Records from a dataset:
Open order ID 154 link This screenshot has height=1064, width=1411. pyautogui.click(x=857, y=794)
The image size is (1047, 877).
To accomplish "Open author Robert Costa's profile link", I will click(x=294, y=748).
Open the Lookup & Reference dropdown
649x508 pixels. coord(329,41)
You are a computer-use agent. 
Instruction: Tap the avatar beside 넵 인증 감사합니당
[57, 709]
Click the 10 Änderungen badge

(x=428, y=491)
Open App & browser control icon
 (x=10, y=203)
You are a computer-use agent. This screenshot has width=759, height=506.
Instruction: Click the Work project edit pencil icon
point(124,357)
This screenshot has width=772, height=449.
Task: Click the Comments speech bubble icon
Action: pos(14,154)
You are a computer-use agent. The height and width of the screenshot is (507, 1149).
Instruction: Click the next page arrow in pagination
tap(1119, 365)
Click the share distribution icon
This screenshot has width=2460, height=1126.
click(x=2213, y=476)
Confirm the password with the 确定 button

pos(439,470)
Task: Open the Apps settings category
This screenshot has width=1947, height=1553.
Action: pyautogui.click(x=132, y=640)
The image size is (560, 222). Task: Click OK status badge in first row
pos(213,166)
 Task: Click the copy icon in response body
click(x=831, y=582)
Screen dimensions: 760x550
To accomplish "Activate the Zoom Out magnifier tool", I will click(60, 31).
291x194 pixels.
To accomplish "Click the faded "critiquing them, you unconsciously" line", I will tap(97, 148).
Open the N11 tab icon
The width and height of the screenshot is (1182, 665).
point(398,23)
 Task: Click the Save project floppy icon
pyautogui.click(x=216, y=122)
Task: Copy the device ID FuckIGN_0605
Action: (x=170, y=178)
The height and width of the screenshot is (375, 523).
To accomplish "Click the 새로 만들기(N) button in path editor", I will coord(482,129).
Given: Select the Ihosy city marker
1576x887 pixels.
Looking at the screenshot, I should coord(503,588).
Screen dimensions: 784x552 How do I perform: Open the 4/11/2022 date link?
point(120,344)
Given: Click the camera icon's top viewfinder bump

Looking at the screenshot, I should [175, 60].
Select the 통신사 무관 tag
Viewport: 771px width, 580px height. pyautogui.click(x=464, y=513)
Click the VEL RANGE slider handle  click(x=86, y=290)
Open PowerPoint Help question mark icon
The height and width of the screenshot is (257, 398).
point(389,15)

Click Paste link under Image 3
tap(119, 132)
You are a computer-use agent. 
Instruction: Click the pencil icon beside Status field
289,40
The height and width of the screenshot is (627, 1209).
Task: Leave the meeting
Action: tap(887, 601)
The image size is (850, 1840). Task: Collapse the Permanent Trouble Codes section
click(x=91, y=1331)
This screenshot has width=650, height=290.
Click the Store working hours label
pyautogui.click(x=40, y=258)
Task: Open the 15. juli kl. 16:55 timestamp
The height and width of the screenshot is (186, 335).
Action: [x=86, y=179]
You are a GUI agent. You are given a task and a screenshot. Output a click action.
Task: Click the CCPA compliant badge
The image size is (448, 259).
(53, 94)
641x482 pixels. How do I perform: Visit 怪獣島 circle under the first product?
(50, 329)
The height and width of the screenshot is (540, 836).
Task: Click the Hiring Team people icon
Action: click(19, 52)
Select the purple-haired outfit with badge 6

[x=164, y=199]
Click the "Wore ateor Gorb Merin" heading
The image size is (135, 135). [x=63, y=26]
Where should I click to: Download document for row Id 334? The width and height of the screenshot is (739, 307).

**Exercise goal**
Repeat every line of the data above verbatim, from the first line to the last, without any change.

**Completed exercise**
Open order ID 154 link This screenshot has height=1064, width=1411. pyautogui.click(x=857, y=794)
The image size is (1047, 877).
To accomplish "Open author Robert Costa's profile link", I will click(x=294, y=748).
Open the Lookup & Reference dropdown
649x508 pixels. coord(329,41)
You are a computer-use agent. 
Instruction: Tap the avatar beside 넵 인증 감사합니당
[57, 709]
Click the 10 Änderungen badge

(x=428, y=491)
Open App & browser control icon
 (x=10, y=203)
You are a computer-use agent. This screenshot has width=759, height=506.
Instruction: Click the Work project edit pencil icon
point(124,357)
This screenshot has width=772, height=449.
Task: Click the Comments speech bubble icon
Action: pos(14,154)
You are a computer-use agent. The height and width of the screenshot is (507, 1149).
Instruction: Click the next page arrow in pagination
tap(1119, 365)
Click the share distribution icon
This screenshot has width=2460, height=1126.
click(x=2213, y=476)
Confirm the password with the 确定 button

pos(439,470)
Task: Open the Apps settings category
This screenshot has width=1947, height=1553.
Action: pyautogui.click(x=132, y=640)
The image size is (560, 222). Task: Click OK status badge in first row
pos(213,166)
 Task: Click the copy icon in response body
click(x=831, y=582)
Screen dimensions: 760x550
To accomplish "Activate the Zoom Out magnifier tool", I will click(60, 31).
291x194 pixels.
To accomplish "Click the faded "critiquing them, you unconsciously" line", I will tap(97, 148).
Open the N11 tab icon
The width and height of the screenshot is (1182, 665).
point(398,23)
 Task: Click the Save project floppy icon
pyautogui.click(x=216, y=122)
Task: Copy the device ID FuckIGN_0605
Action: (x=170, y=178)
The height and width of the screenshot is (375, 523).
To accomplish "Click the 새로 만들기(N) button in path editor", I will coord(482,129).
Given: Select the Ihosy city marker
1576x887 pixels.
Looking at the screenshot, I should coord(503,588).
Screen dimensions: 784x552 How do I perform: Open the 4/11/2022 date link?
point(120,344)
Given: Click the camera icon's top viewfinder bump

Looking at the screenshot, I should [175, 60].
Select the 통신사 무관 tag
Viewport: 771px width, 580px height. pyautogui.click(x=464, y=513)
Click the VEL RANGE slider handle  click(x=86, y=290)
Open PowerPoint Help question mark icon
The height and width of the screenshot is (257, 398).
point(389,15)

Click Paste link under Image 3
tap(119, 132)
You are a computer-use agent. 
Instruction: Click the pencil icon beside Status field
289,40
The height and width of the screenshot is (627, 1209).
Task: Leave the meeting
Action: tap(887, 601)
The image size is (850, 1840). Task: Collapse the Permanent Trouble Codes section
click(x=91, y=1331)
This screenshot has width=650, height=290.
Click the Store working hours label
pyautogui.click(x=40, y=258)
Task: Open the 15. juli kl. 16:55 timestamp
The height and width of the screenshot is (186, 335).
Action: [x=86, y=179]
You are a GUI agent. You are given a task and a screenshot. Output a click action.
Task: Click the CCPA compliant badge
The image size is (448, 259).
(53, 94)
641x482 pixels. How do I perform: Visit 怪獣島 circle under the first product?
(50, 329)
The height and width of the screenshot is (540, 836).
Task: Click the Hiring Team people icon
Action: click(19, 52)
Select the purple-haired outfit with badge 6

[x=164, y=199]
Click the "Wore ateor Gorb Merin" heading
The image size is (135, 135). [x=63, y=26]
Where should I click to: Download document for row Id 334? The width and height of the screenshot is (739, 307).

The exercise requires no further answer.